Transcript
AUDIE CORNISH, HOST:
With hundreds of thousands of asylum-seekers making the dangerous trek into Europe, we get an update now on the conflict that is propelling so many of them, the civil war in Syria. Many Syrians fleeing now are reported to be middle-class or well-to-do, including supporters of the president, Bashar al-Assad. I ask Syria watcher Joshua Landis what this signifies.
JOSHUA LANDIS: Life in Syria has really crumbled. Syrians of every color are trying to get out of their country. It's very expensive to get to Europe. They're spending thousands of dollars to pay people to guide them, to get boats. So it's not the poorest of the poor. And their children are getting older, and as they get older, they're going to move towards military age. And nobody in Syria wants their kids to go into that military.
And many of these refugees are people who've been sitting in camps for some time. They realize they're never going to go home. This fighting is going to go on for years. Their host countries have no jobs to offer them. And people are becoming much more hostile in Turkey, Lebanon, Jordan where arms were originally thrown open to these refugees. Four years later, they don't want them, and they're beginning to treat them badly.
CORNISH: And we know Assad is also fending off ISIS on top of the rebel factions that he's fighting against. How much of the country does he still control, and in that part of the country, what is life like in terms of services and things like that?
LANDIS: Well, Assad controls about 25 percent of the country today. But he controls 65 percent of the people. He controls the major cities and all the coast land. That's the heavily populated part of Syria. But life is very tough. The services are off and on. Many of the people that had supported the government that lived in rebel areas have fled into this government-controlled area. But they don't have a future.
I've been speaking with a Sunni friend of mine from Deir ez-Zor. He used to work for some state oil company. He's been a refugee four times inside Syria, moving from one town to the next, as they fall to rebels or fighting overtakes them. He's taken his four kids and his wife. He's now in Damascus, but he has no job. His kids are at university and high school. They're living in one room, and he's desperate to get out of the country.

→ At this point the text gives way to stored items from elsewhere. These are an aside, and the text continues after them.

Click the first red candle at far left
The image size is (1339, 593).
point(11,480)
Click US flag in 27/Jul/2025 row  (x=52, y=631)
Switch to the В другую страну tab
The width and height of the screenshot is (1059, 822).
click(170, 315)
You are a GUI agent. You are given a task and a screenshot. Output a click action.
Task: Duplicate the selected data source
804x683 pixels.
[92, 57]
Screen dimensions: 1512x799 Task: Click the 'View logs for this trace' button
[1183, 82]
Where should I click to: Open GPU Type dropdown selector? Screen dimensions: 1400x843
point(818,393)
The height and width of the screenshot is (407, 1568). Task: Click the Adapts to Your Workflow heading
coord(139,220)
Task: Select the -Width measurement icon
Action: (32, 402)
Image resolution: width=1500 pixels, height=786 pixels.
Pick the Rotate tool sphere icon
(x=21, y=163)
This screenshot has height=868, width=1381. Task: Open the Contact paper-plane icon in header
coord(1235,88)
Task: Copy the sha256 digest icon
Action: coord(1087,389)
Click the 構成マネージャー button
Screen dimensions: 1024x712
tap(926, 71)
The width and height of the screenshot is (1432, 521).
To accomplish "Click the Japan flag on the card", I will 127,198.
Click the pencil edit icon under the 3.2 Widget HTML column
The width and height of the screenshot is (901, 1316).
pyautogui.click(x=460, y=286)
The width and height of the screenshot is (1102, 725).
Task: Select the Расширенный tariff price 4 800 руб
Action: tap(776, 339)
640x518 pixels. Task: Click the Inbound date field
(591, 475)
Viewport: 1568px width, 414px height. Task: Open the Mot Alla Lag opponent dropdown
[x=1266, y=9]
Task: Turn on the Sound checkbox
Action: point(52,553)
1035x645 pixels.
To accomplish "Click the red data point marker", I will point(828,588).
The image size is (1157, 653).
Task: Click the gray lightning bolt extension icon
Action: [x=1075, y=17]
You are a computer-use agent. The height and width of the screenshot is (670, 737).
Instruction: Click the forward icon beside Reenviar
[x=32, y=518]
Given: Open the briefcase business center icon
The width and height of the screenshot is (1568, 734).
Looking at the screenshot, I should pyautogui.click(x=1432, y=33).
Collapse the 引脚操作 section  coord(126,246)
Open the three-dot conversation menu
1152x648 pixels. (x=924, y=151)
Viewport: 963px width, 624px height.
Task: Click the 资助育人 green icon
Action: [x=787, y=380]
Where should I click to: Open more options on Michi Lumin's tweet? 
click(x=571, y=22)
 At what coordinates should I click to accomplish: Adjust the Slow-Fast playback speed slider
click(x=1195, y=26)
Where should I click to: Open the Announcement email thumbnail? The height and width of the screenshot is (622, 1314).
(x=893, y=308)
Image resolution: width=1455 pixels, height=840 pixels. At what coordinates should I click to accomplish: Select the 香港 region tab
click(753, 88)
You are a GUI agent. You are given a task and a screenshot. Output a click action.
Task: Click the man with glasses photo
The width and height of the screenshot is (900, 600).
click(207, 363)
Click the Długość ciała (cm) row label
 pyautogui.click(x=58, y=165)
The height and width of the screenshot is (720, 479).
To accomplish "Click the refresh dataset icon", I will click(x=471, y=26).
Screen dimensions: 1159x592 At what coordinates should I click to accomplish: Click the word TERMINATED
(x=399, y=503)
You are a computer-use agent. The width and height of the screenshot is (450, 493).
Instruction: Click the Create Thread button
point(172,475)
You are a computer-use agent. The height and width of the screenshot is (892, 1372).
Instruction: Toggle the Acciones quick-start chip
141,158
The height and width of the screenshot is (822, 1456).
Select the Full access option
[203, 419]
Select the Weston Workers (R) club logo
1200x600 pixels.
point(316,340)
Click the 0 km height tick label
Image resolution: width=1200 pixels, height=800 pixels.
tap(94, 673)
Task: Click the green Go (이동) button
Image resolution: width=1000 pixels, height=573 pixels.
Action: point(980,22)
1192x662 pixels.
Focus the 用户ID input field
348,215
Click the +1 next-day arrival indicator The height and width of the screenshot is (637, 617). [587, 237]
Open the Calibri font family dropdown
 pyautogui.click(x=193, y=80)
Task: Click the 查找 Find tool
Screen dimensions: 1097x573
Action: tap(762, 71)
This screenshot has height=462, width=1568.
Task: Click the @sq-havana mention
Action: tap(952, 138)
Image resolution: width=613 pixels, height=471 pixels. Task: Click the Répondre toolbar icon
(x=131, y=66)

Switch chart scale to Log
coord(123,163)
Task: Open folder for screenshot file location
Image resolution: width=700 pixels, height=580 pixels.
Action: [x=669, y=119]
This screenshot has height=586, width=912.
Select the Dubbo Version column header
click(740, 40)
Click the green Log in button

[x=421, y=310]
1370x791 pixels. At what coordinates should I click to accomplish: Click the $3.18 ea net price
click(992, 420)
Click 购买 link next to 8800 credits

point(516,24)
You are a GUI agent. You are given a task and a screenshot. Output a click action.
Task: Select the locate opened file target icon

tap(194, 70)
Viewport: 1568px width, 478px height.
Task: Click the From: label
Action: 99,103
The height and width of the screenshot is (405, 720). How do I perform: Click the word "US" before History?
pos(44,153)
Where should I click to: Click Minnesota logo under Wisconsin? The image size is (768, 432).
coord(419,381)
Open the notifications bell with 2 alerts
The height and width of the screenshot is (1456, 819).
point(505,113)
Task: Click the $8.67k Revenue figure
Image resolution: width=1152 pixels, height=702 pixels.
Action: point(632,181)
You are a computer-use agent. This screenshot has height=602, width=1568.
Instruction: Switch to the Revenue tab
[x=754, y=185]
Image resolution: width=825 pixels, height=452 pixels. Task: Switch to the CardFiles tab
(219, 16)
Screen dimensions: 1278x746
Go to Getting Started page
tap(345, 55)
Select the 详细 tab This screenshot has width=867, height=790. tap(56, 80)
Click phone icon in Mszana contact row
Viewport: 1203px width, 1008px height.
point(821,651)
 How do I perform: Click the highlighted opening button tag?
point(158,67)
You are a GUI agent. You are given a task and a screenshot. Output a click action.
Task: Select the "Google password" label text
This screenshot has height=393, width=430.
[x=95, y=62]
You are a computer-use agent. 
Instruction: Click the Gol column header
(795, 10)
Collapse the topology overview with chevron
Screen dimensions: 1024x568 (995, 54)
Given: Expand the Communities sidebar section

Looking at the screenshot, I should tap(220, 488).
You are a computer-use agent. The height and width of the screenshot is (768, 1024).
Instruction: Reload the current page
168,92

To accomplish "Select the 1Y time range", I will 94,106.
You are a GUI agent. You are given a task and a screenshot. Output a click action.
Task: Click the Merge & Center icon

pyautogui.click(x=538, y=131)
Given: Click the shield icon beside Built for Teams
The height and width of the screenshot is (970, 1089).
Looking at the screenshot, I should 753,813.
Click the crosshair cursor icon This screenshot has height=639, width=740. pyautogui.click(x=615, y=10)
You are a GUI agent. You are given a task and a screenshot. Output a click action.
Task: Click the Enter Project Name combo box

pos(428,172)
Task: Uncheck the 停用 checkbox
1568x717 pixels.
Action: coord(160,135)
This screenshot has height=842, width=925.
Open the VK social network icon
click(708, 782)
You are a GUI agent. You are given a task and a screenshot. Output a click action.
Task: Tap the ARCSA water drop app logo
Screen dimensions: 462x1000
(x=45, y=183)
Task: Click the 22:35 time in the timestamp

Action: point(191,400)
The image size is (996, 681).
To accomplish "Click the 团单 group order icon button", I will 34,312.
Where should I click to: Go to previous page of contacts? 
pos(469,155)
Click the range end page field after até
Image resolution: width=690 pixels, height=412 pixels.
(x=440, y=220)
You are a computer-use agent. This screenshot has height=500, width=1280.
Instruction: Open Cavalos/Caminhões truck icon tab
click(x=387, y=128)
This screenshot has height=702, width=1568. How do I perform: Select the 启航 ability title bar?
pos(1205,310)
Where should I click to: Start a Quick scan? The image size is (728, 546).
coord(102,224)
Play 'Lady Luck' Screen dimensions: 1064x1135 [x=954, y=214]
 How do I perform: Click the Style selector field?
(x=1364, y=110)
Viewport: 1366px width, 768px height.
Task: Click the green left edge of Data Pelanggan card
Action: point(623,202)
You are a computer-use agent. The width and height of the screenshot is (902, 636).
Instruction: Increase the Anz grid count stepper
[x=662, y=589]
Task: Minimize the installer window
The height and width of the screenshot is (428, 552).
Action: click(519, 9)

CORNISH: While all this is going on, I'm sure people have questions about the diplomatic effort or what's left of it. You have Russia reportedly sending more military aid to the Assad regime. You have the U.S. trying to revamp - reports now from The New York Times - the rebel force that it was hoping would fight the Islamic State. And you have the Islamic State. Going forward, what are the possibilities here, especially with a wildcard like ISIS?
LANDIS: Well, the question that really is on the table is, does everybody seek a cease-fire today? Leaving Assad and his regime in control of the 25 percent of the country that he now controls and accepting that the rebels are going to control the rest of the country, that still means you have to decide what to do with ISIS, which owns 50 percent of all Syria landmass.
Who's going to fight against those people? Who's going to replace them if they're destroyed? These are questions the United States hasn't answered. It says it's training up an army in Turkey, but that's a few dozen men. It's not going to be a big difference in the long run. The United States hasn't decided how it wants to deal with the great mass of Syrian rebels which are Islamist, that America doesn't like because the secular Syrians - many of them have left the country.
Assad, of course, has, in a sense, monopolized the notion of a secular Syria. Many others - the rebel Syrians - the don't like secularism. They want Islam. And the United States doesn't know how to find its way amongst these different options, all of which look very bad to it.
CORNISH: So in the meantime, does that mean a continued flow of refugees?
LANDIS: Absolutely. The refugees are going to be flowing out of Syria so long as there's this high degree of fighting. And there are over a thousand militias. It's not at all clear that even if they wanted, and Russia and the United States could agree, on some basic framework for a cease-fire, that they could influence the various sides to stop fighting today.
CORNISH: Joshua Landis, thank you so much for speaking with us.
LANDIS: It's a pleasure, and thank you for asking me on.